Raising the eligibility age for Medicare would reduce the federal healthcare program's outlays by about $148 billion from 2012 through 2021, according to estimates released Tuesday by the Congressional Budget Office
The estimate does not include the effect of changes in people's decisions about work and retirement, according to the 12-page issue brief, which also examined increasing both the early retirement age and full retirement age under the Social Security program. It does account for offsetting receipts, which the CBO describes as premiums, amounts paid to providers and later recovered, and phased-down contribution from the states to Medicare Part D.
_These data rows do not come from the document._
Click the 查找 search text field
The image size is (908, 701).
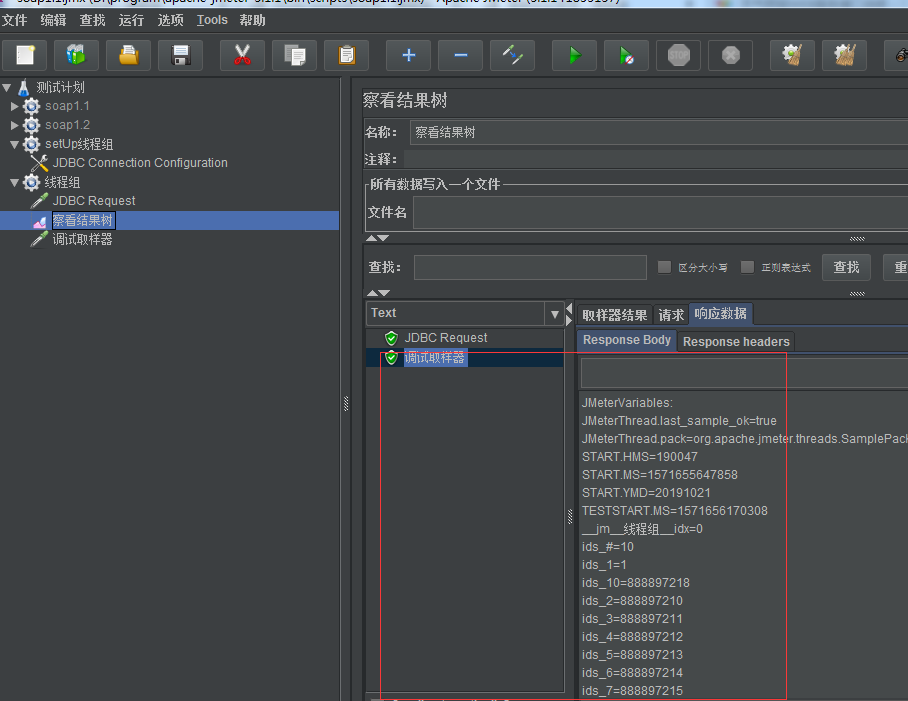click(x=530, y=267)
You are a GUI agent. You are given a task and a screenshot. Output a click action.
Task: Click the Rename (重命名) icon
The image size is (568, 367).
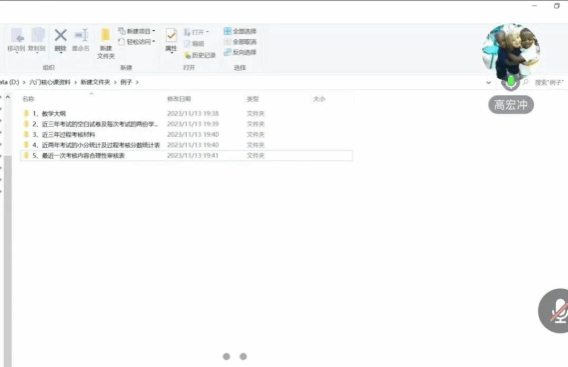click(81, 36)
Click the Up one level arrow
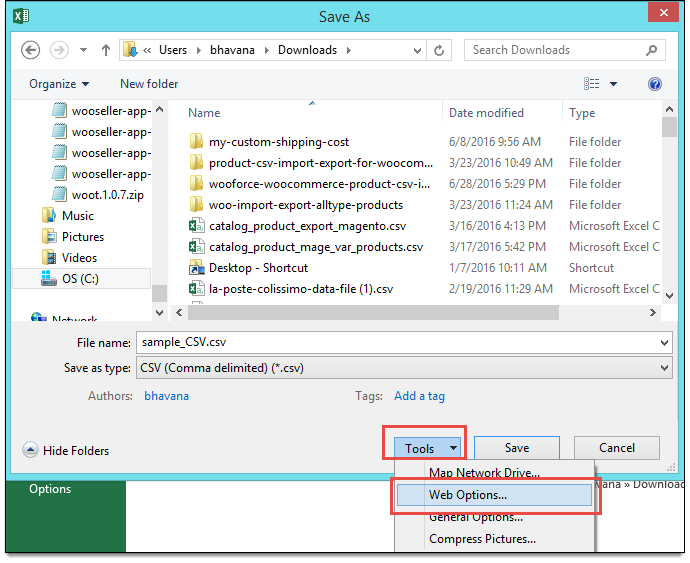Image resolution: width=690 pixels, height=563 pixels. (106, 50)
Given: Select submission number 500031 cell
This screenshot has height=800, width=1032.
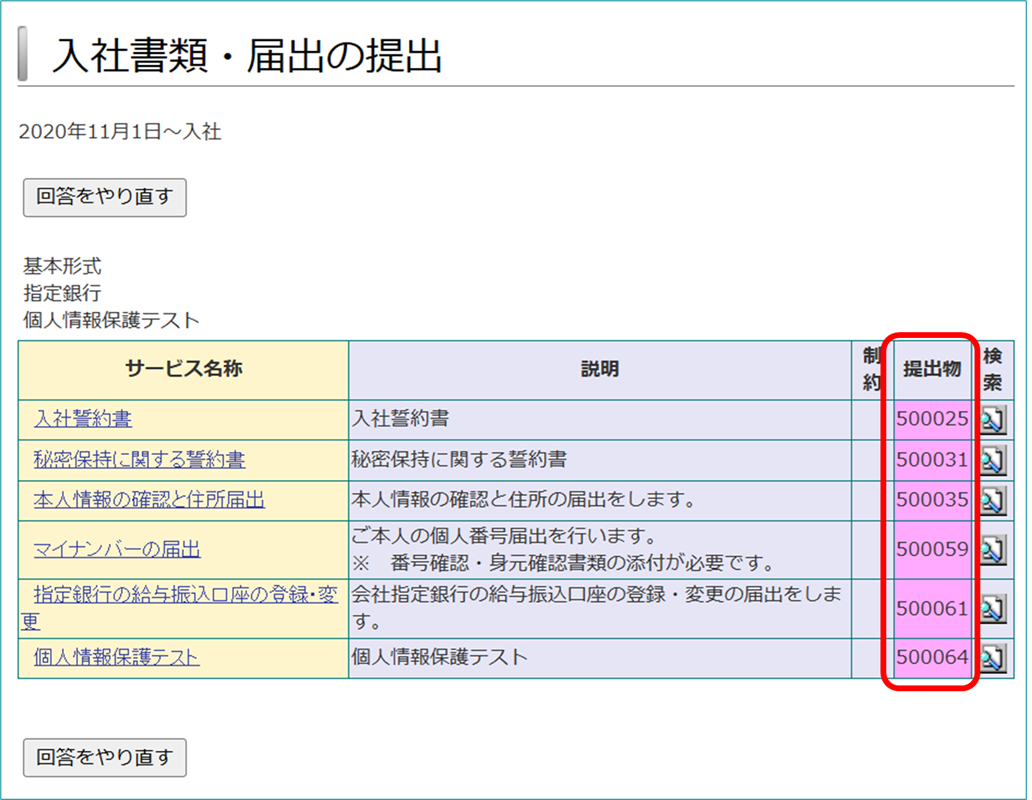Looking at the screenshot, I should 932,460.
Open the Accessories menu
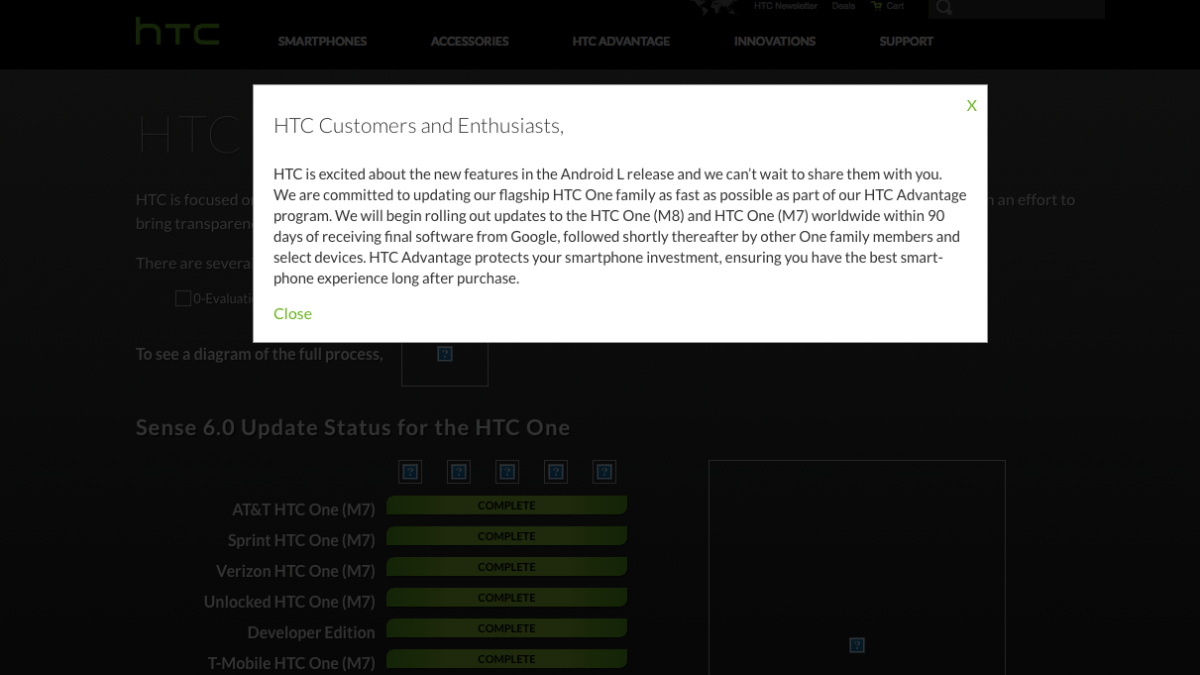The width and height of the screenshot is (1200, 675). pyautogui.click(x=469, y=41)
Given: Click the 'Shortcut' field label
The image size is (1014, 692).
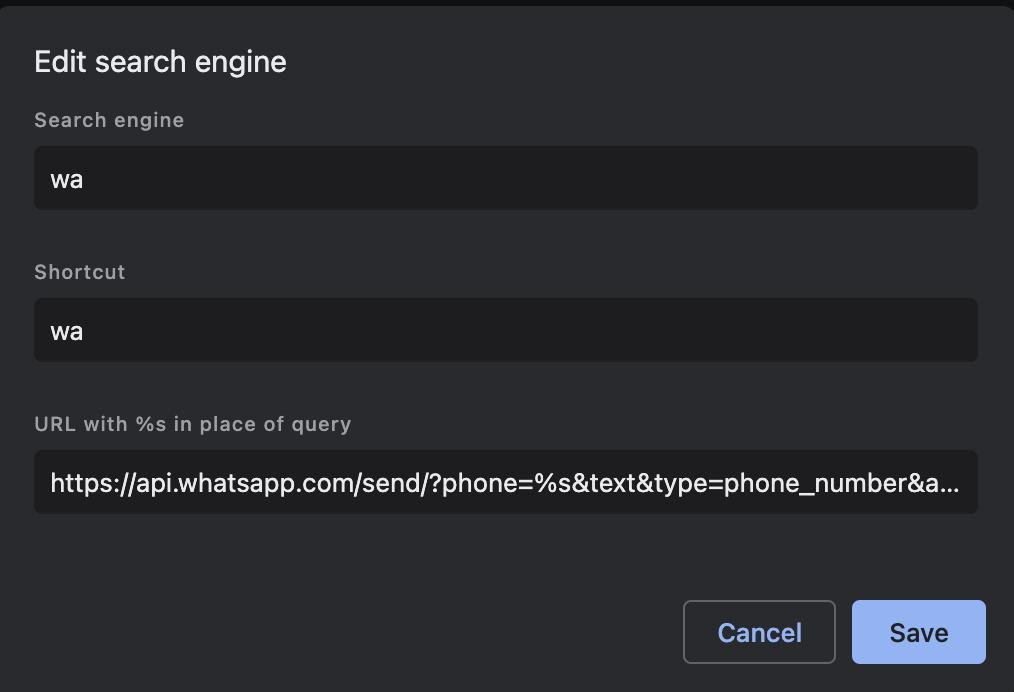Looking at the screenshot, I should tap(80, 272).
“By 2035, Medicare's net spending would be about 5% below what it otherwise would be—4.7% of GDP rather than 5% under current law,” the issue brief noted. “A rise in the MEA (Medicare eligibility age) would cut by a larger percentage the number of years during which the average person would receive Medicare benefits, but the reduction in outlays would be less than proportionate because the youngest beneficiaries tend to be the healthiest,” and, therefore, require the least costly healthcare.
The CBO expects that most people affected by an increase in the Medicare eligibility age would move to other forms of healthcare insurance, but there also would be a “slight” increase in the number of uninsured. For instance, analysts estimated the effects of raising the eligibility age by two months every year—starting in 2014 for people born in 1949—until the eligibility age reached 67 in 2027 for people born in 1960. Of the 5.4 million people affected by the higher eligibility age in 2021, about 5% would become uninsured, and about half of the group would obtain insurance from either their employers or former employers, or their spouses' employers or former employers.